The natural radionuclides get from the soil into water, plants and animals and thus into human food. All foods and water contain low concentrations of natural radionuclides. Most commonly, the radioactive element is 40 K . Every human being contains a certain amount of natural radionuclides. These are the cause of around 9,000 Becquerel  (Bq) activity in the average person's body.

Radon occupies a special position among natural radionuclides . 222 Rn is a radioactive noble gas that comes from the soil and occurs in low concentrations practically everywhere (see radon pollution ). It arises from the decay of uranium and itself breaks down into a number of other nuclides. In the open air it is quickly diluted, but in apartments it can accumulate to higher concentrations under certain circumstances, especially in some areas of Germany where special geological conditions exist. The average radon concentration in apartments in Germany is around 50 Bq / m³, in Austria 400 Bq / m³ is given as a guideline value (although the value is higher in many areas), and 200 Bq / m³ as a planning guideline value for new buildings (ÖNORM S5280-2,3 and Natural Radiation  Sources Ordinance NatStrV).

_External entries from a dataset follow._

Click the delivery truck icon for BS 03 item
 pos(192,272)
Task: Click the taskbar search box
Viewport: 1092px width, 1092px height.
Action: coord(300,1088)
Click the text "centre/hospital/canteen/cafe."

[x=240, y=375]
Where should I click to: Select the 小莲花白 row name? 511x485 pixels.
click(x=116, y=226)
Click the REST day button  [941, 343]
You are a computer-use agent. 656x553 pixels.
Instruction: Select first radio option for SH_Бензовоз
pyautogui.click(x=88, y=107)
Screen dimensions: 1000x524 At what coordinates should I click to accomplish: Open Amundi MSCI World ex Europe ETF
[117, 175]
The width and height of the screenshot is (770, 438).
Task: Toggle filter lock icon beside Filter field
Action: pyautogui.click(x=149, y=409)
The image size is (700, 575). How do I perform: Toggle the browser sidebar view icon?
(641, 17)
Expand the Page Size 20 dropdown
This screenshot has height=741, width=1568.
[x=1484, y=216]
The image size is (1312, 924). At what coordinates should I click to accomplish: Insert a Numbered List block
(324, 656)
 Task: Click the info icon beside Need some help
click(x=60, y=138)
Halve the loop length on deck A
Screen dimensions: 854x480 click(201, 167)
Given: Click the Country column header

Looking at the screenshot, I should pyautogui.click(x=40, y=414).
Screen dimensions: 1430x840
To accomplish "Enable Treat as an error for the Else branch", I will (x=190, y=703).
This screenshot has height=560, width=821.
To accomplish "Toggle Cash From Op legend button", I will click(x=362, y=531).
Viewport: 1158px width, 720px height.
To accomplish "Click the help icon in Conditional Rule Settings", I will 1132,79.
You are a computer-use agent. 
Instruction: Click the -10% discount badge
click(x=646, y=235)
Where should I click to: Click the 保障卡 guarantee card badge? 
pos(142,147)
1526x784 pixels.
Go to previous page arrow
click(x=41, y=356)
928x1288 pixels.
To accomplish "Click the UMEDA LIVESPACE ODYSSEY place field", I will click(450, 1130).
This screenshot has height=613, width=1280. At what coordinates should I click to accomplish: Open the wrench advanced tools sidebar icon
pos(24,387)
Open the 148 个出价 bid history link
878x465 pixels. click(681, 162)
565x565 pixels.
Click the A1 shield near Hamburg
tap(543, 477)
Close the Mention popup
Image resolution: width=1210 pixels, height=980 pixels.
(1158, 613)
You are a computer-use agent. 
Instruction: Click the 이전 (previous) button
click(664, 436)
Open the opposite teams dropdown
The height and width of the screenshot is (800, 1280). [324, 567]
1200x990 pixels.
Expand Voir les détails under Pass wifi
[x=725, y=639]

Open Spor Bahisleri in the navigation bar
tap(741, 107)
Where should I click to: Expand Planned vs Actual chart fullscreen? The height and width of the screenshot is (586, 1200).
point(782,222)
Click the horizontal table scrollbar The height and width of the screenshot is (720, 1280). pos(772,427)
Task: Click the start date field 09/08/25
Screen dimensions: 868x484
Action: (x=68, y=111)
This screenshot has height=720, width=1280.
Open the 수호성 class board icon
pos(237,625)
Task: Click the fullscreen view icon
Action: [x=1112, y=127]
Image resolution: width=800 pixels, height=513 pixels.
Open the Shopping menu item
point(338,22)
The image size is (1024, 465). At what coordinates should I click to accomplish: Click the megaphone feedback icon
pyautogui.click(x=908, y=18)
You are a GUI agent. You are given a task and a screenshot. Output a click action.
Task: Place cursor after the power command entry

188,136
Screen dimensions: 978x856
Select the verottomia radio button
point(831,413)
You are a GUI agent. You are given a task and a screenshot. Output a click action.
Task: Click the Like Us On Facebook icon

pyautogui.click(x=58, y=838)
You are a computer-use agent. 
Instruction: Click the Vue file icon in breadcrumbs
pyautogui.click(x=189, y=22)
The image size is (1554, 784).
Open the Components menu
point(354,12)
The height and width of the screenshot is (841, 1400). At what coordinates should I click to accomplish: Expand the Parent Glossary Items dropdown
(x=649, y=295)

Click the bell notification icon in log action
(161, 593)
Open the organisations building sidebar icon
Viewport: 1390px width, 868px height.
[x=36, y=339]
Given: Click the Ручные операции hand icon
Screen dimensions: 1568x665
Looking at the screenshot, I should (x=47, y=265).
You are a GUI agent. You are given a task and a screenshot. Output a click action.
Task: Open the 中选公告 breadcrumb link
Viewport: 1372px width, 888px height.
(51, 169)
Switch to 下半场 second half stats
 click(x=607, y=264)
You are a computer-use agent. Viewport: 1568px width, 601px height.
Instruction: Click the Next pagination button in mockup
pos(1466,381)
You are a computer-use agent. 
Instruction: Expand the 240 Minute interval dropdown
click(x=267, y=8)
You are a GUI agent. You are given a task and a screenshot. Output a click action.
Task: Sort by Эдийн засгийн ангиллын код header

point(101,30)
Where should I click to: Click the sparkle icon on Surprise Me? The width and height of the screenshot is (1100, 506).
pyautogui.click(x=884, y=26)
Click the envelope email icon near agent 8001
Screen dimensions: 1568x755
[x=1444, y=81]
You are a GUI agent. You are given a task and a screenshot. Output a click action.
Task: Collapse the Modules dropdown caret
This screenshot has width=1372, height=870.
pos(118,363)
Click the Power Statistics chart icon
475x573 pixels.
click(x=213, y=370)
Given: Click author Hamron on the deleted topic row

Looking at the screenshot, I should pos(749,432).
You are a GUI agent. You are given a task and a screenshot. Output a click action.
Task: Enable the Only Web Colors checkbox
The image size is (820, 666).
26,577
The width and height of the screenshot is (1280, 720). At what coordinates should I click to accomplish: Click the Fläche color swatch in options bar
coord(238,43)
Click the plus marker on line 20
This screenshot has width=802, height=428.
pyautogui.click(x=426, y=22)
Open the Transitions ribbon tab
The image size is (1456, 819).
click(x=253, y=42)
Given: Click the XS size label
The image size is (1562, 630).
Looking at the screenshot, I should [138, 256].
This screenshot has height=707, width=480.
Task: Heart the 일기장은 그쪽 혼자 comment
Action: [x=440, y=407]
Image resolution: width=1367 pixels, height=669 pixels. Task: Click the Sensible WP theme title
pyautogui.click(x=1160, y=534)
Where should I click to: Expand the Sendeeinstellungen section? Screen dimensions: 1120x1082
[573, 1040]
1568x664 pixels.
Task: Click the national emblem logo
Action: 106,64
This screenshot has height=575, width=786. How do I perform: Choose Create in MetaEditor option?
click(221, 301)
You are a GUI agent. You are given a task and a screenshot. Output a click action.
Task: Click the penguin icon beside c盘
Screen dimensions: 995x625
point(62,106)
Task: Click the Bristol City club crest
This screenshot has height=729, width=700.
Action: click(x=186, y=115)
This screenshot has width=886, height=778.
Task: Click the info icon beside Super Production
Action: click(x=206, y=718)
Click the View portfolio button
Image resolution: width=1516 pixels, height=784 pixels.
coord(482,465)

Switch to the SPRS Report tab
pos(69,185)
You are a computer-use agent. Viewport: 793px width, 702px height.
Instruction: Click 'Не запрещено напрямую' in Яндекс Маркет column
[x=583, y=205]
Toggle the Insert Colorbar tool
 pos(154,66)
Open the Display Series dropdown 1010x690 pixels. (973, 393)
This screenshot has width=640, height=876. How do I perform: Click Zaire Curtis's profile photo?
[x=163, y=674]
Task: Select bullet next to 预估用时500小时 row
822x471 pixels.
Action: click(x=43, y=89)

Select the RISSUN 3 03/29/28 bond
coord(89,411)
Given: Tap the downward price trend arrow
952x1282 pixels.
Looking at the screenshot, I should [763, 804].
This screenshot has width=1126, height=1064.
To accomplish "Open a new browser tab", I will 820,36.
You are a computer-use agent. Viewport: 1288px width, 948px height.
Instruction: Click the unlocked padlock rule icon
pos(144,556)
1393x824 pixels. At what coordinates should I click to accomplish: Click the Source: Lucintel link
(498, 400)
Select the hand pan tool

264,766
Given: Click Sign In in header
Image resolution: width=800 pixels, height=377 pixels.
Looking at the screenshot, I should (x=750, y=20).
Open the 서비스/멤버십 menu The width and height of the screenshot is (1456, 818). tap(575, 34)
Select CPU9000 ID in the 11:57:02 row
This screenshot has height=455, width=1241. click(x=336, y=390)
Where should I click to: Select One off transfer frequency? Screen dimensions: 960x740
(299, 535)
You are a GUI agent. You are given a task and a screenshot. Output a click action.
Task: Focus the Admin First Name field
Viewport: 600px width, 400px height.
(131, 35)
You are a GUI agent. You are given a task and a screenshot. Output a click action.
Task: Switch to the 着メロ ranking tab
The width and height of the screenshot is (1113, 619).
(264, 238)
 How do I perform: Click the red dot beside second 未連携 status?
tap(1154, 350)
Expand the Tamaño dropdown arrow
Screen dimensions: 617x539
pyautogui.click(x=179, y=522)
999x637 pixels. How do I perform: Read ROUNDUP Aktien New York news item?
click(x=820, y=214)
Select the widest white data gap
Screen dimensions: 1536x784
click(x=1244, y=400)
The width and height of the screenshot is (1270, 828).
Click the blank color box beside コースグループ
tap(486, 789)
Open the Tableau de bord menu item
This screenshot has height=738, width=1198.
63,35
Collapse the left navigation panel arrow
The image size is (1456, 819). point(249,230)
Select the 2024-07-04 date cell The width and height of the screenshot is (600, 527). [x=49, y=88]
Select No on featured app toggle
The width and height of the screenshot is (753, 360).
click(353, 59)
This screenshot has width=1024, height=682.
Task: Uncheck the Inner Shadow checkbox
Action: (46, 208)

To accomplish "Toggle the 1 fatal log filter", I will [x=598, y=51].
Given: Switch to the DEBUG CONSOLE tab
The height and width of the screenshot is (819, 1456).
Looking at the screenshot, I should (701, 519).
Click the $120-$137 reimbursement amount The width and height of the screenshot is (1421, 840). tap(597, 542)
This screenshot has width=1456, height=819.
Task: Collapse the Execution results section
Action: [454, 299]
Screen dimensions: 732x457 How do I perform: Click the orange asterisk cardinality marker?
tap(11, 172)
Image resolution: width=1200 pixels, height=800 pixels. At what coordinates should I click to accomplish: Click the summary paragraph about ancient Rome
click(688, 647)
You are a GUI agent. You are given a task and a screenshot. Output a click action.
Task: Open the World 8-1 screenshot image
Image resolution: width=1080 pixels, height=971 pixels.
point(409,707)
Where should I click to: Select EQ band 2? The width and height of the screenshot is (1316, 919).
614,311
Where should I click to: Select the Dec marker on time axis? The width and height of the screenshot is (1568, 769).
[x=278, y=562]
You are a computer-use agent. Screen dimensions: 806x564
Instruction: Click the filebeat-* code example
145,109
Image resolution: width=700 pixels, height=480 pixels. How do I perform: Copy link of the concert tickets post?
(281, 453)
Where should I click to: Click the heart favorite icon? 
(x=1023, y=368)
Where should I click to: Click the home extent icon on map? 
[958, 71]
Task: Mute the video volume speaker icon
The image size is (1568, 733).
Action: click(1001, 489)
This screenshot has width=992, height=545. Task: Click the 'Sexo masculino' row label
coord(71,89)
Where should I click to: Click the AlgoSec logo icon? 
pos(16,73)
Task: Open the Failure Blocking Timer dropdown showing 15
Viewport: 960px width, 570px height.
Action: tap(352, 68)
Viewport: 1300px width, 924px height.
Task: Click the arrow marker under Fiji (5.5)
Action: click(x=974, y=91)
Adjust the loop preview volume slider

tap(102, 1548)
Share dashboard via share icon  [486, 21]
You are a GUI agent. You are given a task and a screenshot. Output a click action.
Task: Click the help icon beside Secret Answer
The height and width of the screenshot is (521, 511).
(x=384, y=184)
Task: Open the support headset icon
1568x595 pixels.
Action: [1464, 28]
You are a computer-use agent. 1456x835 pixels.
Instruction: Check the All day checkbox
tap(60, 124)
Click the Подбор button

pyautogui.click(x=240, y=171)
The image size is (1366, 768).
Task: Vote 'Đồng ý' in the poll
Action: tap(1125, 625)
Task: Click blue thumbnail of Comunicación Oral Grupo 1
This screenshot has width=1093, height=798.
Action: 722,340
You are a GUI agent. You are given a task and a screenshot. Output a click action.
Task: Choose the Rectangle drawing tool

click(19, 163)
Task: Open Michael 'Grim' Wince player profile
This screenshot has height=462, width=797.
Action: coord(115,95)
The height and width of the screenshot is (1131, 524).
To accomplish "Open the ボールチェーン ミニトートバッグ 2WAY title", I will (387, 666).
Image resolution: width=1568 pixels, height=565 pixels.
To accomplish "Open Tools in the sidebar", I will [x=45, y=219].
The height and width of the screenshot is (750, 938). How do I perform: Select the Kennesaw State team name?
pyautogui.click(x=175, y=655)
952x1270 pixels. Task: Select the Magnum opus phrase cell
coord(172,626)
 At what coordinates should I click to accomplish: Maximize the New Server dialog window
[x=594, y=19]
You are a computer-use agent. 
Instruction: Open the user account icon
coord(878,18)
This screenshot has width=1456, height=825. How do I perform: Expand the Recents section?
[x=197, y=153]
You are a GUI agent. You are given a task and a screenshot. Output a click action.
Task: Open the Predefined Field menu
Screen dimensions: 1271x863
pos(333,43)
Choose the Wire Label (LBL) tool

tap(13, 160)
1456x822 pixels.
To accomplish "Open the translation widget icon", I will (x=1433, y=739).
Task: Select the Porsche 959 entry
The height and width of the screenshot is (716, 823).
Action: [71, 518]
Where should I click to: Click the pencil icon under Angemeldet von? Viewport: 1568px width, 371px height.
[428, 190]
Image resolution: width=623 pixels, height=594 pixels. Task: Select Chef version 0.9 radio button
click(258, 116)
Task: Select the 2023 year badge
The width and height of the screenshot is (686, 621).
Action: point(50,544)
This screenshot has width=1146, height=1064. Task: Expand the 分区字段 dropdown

Overall, the effective human dose from natural sources is around 2.4 mSv per year, around half of which is caused by radon. However, the value fluctuates regionally and in Germany is between one and five millisieverts per year, in Austria the exposure to ionizing radiation is on average around 100 nSv / h (70–200 nSv / h, alarm level of the local dose rate is 300 nSv / h), the dose is about 1 mSv / year; including radon it is about 2.5 mSv / year. Within Europe there are doses of up to around 10 mSv per year. One of the highest levels of natural radiation in the world can be found in Ramsar, Iran, with an average annual effective dose of approx. 7 mSv and peak values ​​of up to 131 mSv.

Overview: cosmic rays

Increase in radiation exposure from cosmic radiation with altitude, decrease in the terrestrial portion
Height above the ground Effective dose per year
300 km ( outside the space shuttle ) 400–500 , 0mSv (in calm sun)
300 km ( space shuttle ) 100–200 , 0mSv (in calm sun)
010 km ( airplane - altitude) 000-040 , 0mSv (for permanent residence)
003800 m 000-001.8 mSv
003000 m 000-001 , 0mSv
002000 m 000-000.6 mSv cosmic + approx. 1 mSv terrestrial
000000 m 000-000.3 mSv cosmic + 0.5–2 mSv terrestrial
Estimated annual radiation exposure in space
Whereabouts in space Effective dose per year
interstellar 300-700 mSv
interplanetary ≈ 200 mSv (with calm sun)
moon ≈ 100 mSv (with calm sun)

Radiation exposure per year from components in space:

Radiation exposure from artificial sources

Imaging procedures in medicine

With the development of industry, research and medicine, humans have increasingly made radioactive substances and ionizing radiation usable. These are the cause of additional, so-called civilizing radiation exposure. The vast majority of this can be attributed to medicine, especially the diagnostic application of X-rays and nuclear medicine . Most examinations reveal doses that are comparable to those that humans have always ingested from natural radiation sources. Overall, the effective dose from medical applications averages around 1.9 mSv per year. Computed tomography has the highest share of medical radiation exposure . 6.1% of all medical recordings are from the computer tomograph, but the proportion of radiation exposure is 51.9%. Computed tomography of the abdominal cavity leads to single exposure doses of 10–25 mSv.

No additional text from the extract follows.